**What is needed**
Report back every line in the data that includes the string "Open".

[Records excerpted from a collection]
--------------------

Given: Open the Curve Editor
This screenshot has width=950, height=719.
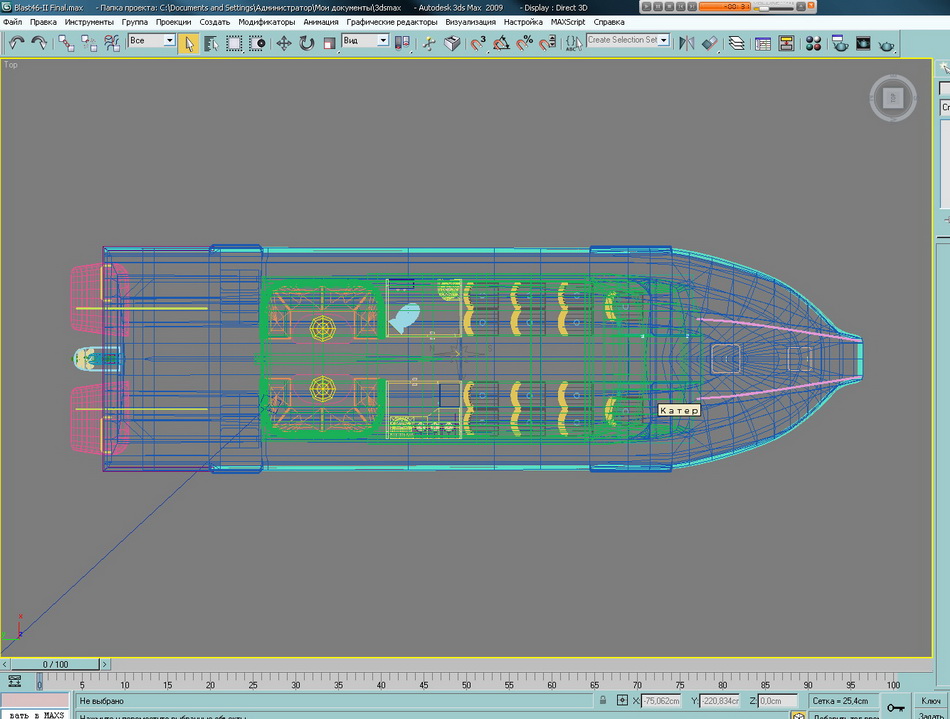Looking at the screenshot, I should pos(762,43).
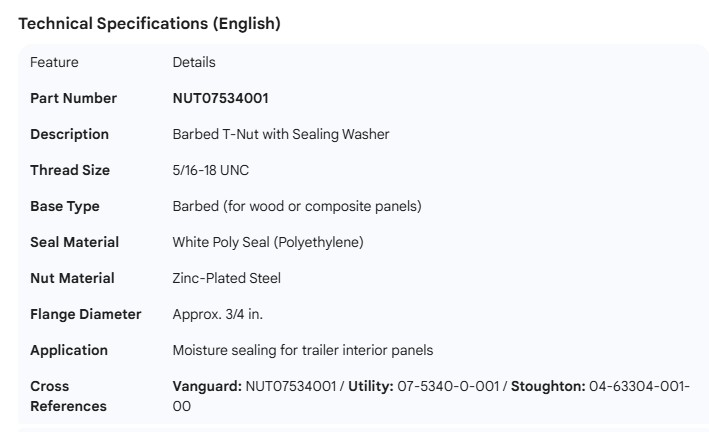Viewport: 709px width, 432px height.
Task: Select the Base Type label
Action: (x=65, y=206)
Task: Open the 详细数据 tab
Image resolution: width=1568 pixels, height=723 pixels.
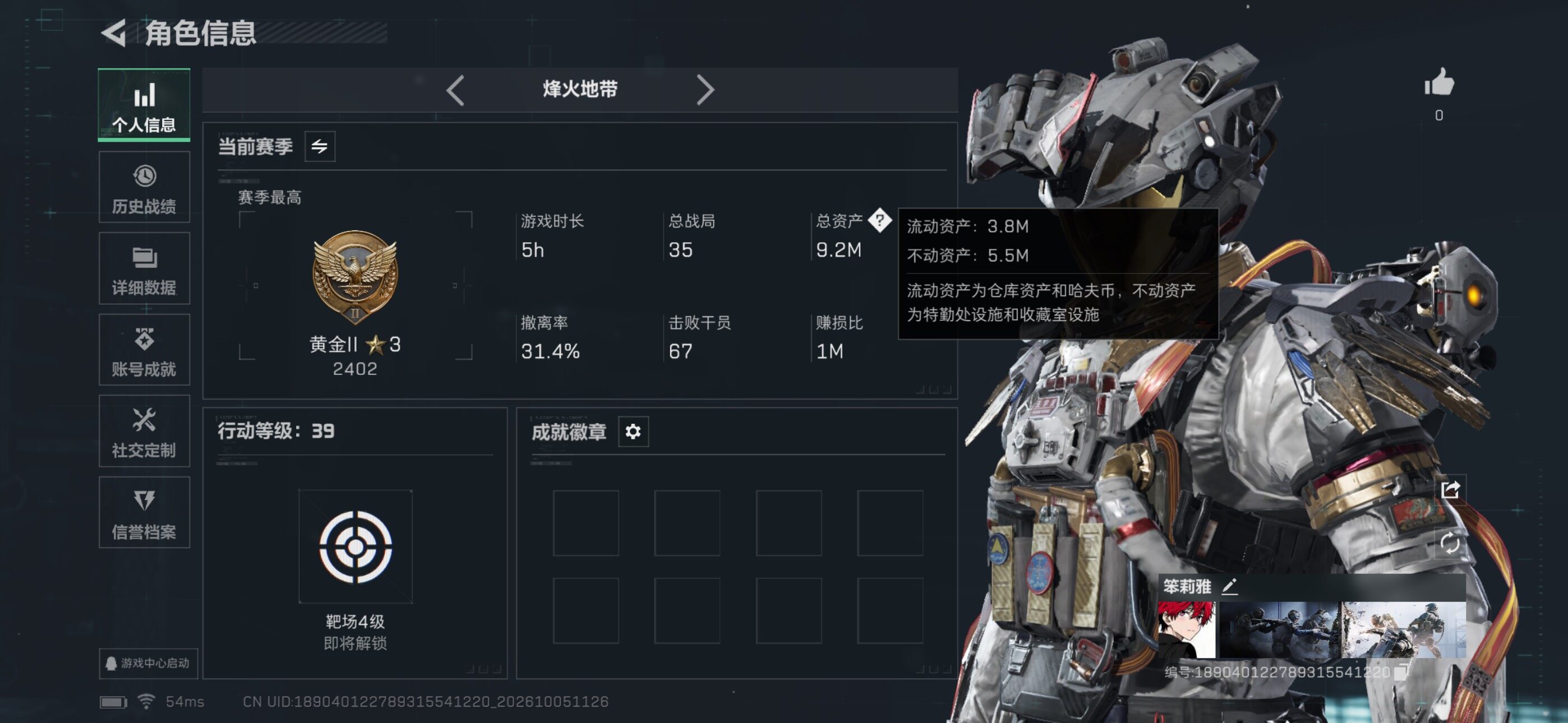Action: point(144,268)
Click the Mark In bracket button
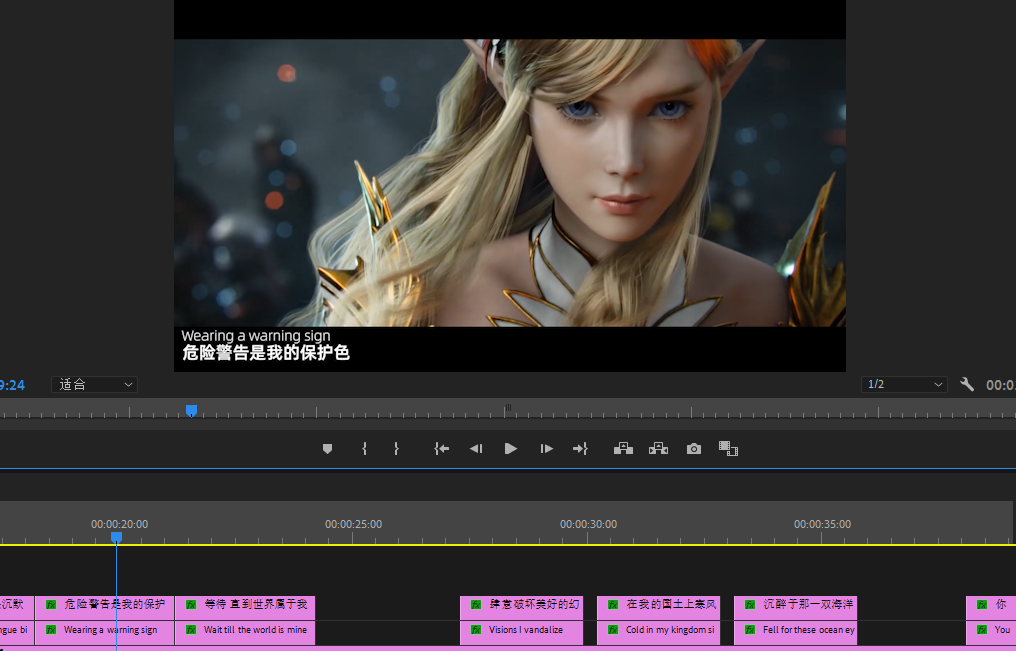1016x651 pixels. [364, 449]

--------------------

**Result for this exercise**
Given: Open the Curve Editor
Task: Open the 详细数据 tab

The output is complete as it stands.